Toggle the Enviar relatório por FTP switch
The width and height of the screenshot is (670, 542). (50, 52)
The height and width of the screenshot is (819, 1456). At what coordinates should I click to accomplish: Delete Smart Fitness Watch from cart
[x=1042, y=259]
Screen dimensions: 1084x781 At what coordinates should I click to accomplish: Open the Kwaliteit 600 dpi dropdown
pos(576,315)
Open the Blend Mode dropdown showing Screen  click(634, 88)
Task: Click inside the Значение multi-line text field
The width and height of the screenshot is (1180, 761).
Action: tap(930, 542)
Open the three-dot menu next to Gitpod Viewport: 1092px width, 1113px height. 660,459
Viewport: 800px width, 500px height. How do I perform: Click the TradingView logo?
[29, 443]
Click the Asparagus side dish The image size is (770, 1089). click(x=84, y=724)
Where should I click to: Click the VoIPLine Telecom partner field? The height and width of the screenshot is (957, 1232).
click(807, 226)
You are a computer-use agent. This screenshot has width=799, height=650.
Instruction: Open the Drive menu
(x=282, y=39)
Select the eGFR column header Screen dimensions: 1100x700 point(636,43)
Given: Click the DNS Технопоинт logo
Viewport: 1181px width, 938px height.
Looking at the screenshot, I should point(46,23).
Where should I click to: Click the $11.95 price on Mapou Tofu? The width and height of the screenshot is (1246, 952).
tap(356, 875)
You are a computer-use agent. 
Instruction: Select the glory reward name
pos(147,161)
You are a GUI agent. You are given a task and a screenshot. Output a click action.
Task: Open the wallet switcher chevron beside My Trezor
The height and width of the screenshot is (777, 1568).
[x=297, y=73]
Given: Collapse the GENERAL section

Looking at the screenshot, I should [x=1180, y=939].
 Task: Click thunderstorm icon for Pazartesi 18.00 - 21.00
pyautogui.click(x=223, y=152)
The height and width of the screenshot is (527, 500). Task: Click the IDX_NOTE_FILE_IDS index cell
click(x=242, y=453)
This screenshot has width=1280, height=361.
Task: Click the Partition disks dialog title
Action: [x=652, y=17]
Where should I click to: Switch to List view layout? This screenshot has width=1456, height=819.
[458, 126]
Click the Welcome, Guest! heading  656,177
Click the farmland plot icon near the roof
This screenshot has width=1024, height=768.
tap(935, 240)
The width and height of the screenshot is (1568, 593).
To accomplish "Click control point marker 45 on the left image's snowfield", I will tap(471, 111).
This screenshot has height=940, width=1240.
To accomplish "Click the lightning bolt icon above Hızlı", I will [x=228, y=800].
* * *
The task — Once the line with "Viewport: 1181px width, 938px height." is found, write out that line and every one after it through the last line of the records, exactly and with nothing else.

Problem solution —
Viewport: 1181px width, 938px height.
Looking at the screenshot, I should point(46,23).
Where should I click to: Click the $11.95 price on Mapou Tofu? The width and height of the screenshot is (1246, 952).
tap(356, 875)
You are a computer-use agent. 
Instruction: Select the glory reward name
pos(147,161)
You are a GUI agent. You are given a task and a screenshot. Output a click action.
Task: Open the wallet switcher chevron beside My Trezor
The height and width of the screenshot is (777, 1568).
[x=297, y=73]
Given: Collapse the GENERAL section

Looking at the screenshot, I should [x=1180, y=939].
 Task: Click thunderstorm icon for Pazartesi 18.00 - 21.00
pyautogui.click(x=223, y=152)
The height and width of the screenshot is (527, 500). Task: Click the IDX_NOTE_FILE_IDS index cell
click(x=242, y=453)
This screenshot has width=1280, height=361.
Task: Click the Partition disks dialog title
Action: [x=652, y=17]
Where should I click to: Switch to List view layout? This screenshot has width=1456, height=819.
[458, 126]
Click the Welcome, Guest! heading  656,177
Click the farmland plot icon near the roof
This screenshot has width=1024, height=768.
tap(935, 240)
The width and height of the screenshot is (1568, 593).
To accomplish "Click control point marker 45 on the left image's snowfield", I will tap(471, 111).
This screenshot has height=940, width=1240.
To accomplish "Click the lightning bolt icon above Hızlı", I will [x=228, y=800].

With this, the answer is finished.